━━━━━ Extrait fourni
6 mars 2009

A Tour of the White House with Mrs. John F. Kennedy (Franklin J. Schaffner, 1962)


Le 15 janvier 1962 à 9h00 du matin, Jackie Kennedy arriva à la Maison Blanche dans un rare état de nerfs. Après que son habilleur, son maquilleur et son coiffeur se furent occupés d’elle et qu’elle eut descendu non pas l’escalier mais quelques verres de scotch pour se donner du courage, Jackie-la-Réserve entra dans une pièce du prestigieux bâtiment où une équipe de plus de 50 techniciens l’attendait. A 11h00, le tournage d’une des plus célèbres émissions de l’histoire de la télévision américaine pouvait commencer.

A Tour of the White House with Mrs. John F. Kennedy devait être une des pièces du jeu de séduction que les conseillers et les PR de John F. Kennedy avaient imaginé à l’intention des Américains et du reste du Monde : proposer à chacun la possibilité de faire, par le biais d’une émission télé, une visite guidée de la Maison Blanche dans son nouvel aménagement. Et pas avec n’importe quel guide mais avec la First Lady herself, l’énigmatique Jackie qui avait décidé et supervisé quelques temps auparavant le complet relooking de la vieille demeure.

En effet, fin 1960, Mamie Eisenhower, sur le départ, avait fait un tour du locataire à Jackie Kennedy qui devait s’installer dans les lieux avec son Président Elect de mari quelques semaines plus tard. La petite histoire dit que Jackie était sortie de la visite en pleurant, en se tordant les mains et en disant que « la Maison ressemble à un hôtel meublé par un grossiste pendant les soldes de janvier ». C’est suite à cette visite qu’elle avait décidé de donner à la Maison Blanche une nouvelle jeunesse. Assistée d’une équipe de décorateurs d’intérieur et de conservateurs de musées, Jackie s’était mise au travail illico. L’idée était de se défaire des pièces de mobilier et des objets d’art trop ploucs pour être compatibles avec le prestige de la demeure et de les remplacer par d’autres, d’un goût plus Vieille Europe. Il suffisait d’aller chercher dans les caves et les greniers, chez les antiquaires et dans les salles des ventes : on devrait bien trouver de quoi redécorer les 54 pièces et les 16 salles de bain de la maison des Présidents. Et c’est ce qui fut fait.
━━━━━━━━━━
━━━━━ Lignes
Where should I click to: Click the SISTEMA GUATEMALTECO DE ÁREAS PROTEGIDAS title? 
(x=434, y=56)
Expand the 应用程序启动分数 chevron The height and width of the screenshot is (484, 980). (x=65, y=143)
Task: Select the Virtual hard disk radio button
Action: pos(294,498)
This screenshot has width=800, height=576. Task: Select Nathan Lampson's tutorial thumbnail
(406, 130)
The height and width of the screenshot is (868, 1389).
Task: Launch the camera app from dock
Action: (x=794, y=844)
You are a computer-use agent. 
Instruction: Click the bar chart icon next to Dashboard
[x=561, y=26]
━━━━━━━━━━
→ **Consignes**
a - Relevez chaque ligne contenant le mot « Select ». Tenez compte de la casse.
b - Poursuivez l'article sur la visite de la Maison Blanche avec Jackie Kennedy, à la suite de sa dernière phrase.

→ **Corrigé des exercices**
a -
Task: Select the Virtual hard disk radio button
This screenshot has width=800, height=576. Task: Select Nathan Lampson's tutorial thumbnail

b -
Deux ans après la funeste visite de 1960 donc, la nouvelle Maison Blanche était prête à être vue par les Américains ébahis. L’émission produite par CBS nécessita un an de pré-production et coûta 2 millions de dollars de l’époque. Aucune improvisation n’étant possible, quatre scripts successifs furent écrits, revus et corrigés pendant six mois avant que Jackie soit heureuse du résultat (elle participa activement à la rédaction). Charles Collingwood, journaliste de CBS, fut choisi pour accompagner à l’écran la First Lady dans sa visite guidée et c’est à Franklin J. Schaffner, le réalisateur attitré des speechs télévisés de JFK et le futur director de La Planète des Singes, Patton et Papillon (entre autres) qu’incomba la tâche de filmer la chic promenade dans les méandres du bâtiment.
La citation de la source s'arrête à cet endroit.